The simple error that could put you in gaol. Don’t risk a prison sentence for simple compliance issues:-
Most employers understand they have a legal obligation to ensure employees have the right to work for them. However, very few appreciate how precise those laws are and how huge the cost of non-compliance can be. In ten years of advising on UK immigration law, I have not once audited a new client who was totally compliant. If your employees work variable hours you are even more at risk.
What kind of penalties are we talking about? At worst, your business could be fined an unlimited amount and the person deemed responsible could be imprisoned for up to five years. For that penalty to apply, you should reasonably have known you were employing someone to work illegally. Not that you actually knew, but that you should have known. That’s a lot easier than you might think.

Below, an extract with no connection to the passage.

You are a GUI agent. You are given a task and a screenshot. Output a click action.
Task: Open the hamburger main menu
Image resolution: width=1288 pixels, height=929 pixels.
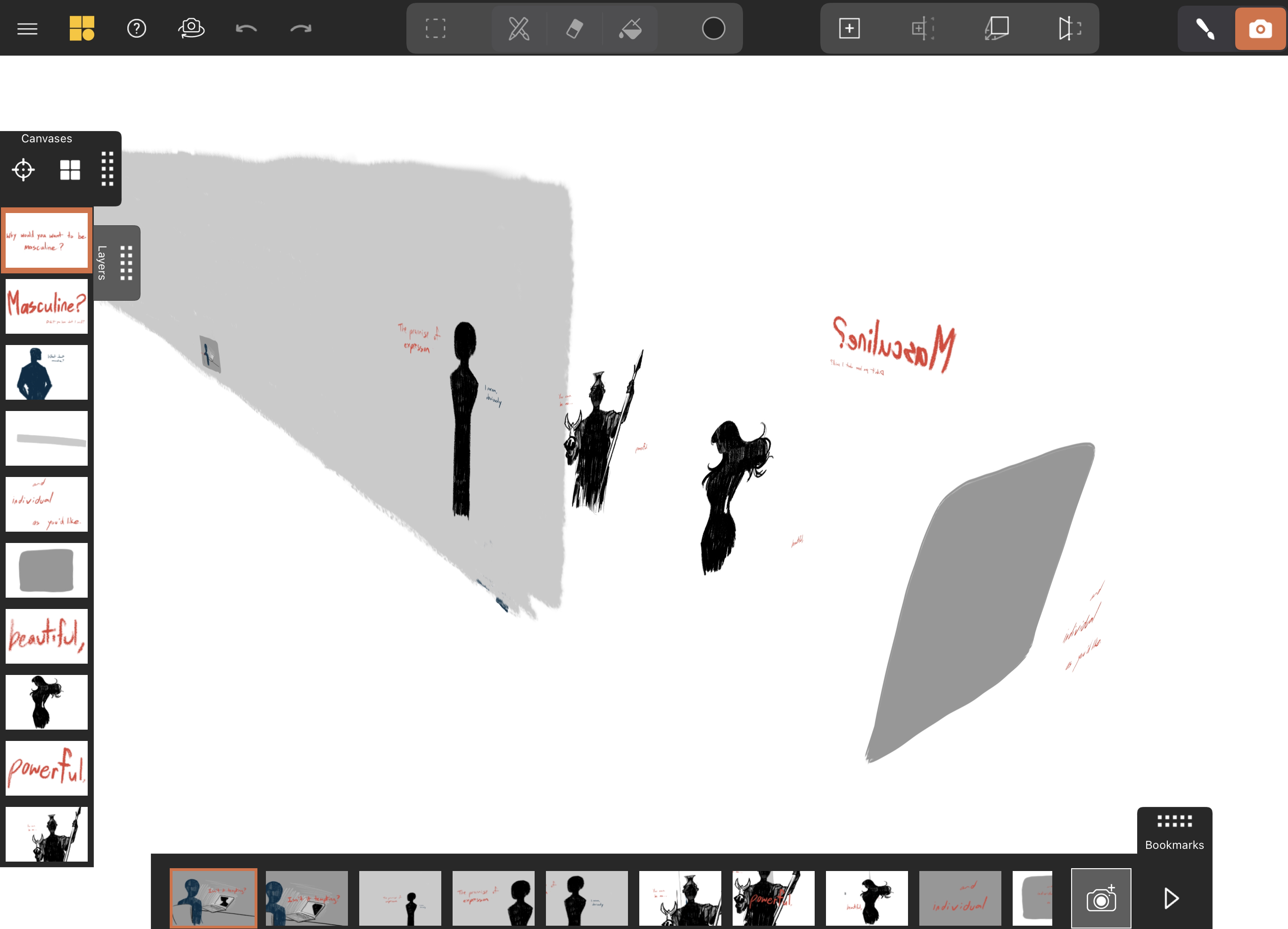[27, 28]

The starting point for illegal working penalties is £20,000 per worker who is found to be working illegally. I have come across numerous such penalties for hotels and catering companies where they have unknowingly employed someone on a fraudulent passport, someone who worked beyond their visa’s limitations or beyond their visa’s expiry date. Fraudulent passports are almost impossible to identify, so the only way to protect yourself from such fines is to ensure that you have completed a 100% compliant right to work check and you have robust systems in place to ensure ongoing right to work monitoring.
In typical legal fashion, the requirements for a compliant right to work check are pedantic and not necessarily logical. The only way to ensure you are getting these absolutely correct is to be up to date with the legislation, tick every box (no matter how ridiculous) and follow up with the checks and systems required after the initial right to work check. It’s not rocket science but it is pernickety so you can’t rely on logic or the spirit of the law.

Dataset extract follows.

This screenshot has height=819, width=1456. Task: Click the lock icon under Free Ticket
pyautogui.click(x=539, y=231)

At one mock audit and training session I provided to a client not long ago, it was clear they were incredibly diligent about compliance. They had incurred a penalty after a HMRC tip-off that a student had worked more hours than allowed. Students who hold a Tier 4 General visa are restricted to working a maximum of 20 hours per week during term time. Under the new regulation, allowing the student to work more than this, could lead to prison as the employer “should reasonably have known” the employee worked illegally.
The audit then revealed that the employer had made a perfectly logical conclusion that 20 hours per week was the same as 40 hours per fortnight. Not so sadly.
The Home Office have recently dictated that the 20 hours per week is measured from Mondays. So not only do you need to take a 100% compliant right to work check including evidence from the student’s university of their term dates, you also need to fit into the Home Office’s working week, even if your own shift allocation system is run on a fortnightly basis, for example.
The Government is trying to create a “hostile environment” for illegal migrants by making it hard for them to work in the UK. It requires fewer man hours and less cost for the Government if they can effectively outsource the regulation of these policies to employers. The Government then regulates employers through audits and cross-referencing information with other agencies. Hospitality sector employers dominate the public register of illegal working penalty recipients.
The Byron Burgers scandal was surprising in part because of the public reaction to an employer acting as required by law, and partly because they were given prior warning of the audit. Not all employers are so lucky. Smaller hospitality companies in particular are often subject to surprise audits by scary enforcement officers, keen to nab illegal working racketeers. In reality, most offenders are accidental rather than racketeers.
With Brexit an ominous cloud on the horizon, compliance will only become more important and more challenging. That’s not to mention the requirement to establish which European employees will still have the right to work in the UK or not. When restrictions on free movement to work are introduced, it will be necessary categorise European nationals. Documentation that was not previously required, will almost certainly become so. Many employers, are supporting the necessary applications to document European employees now, in preparation.
If you wait until you receive a penalty it may be too late for full damage control. Don’t risk your business when some simple proactive action now, could prevent crippling fines in the future.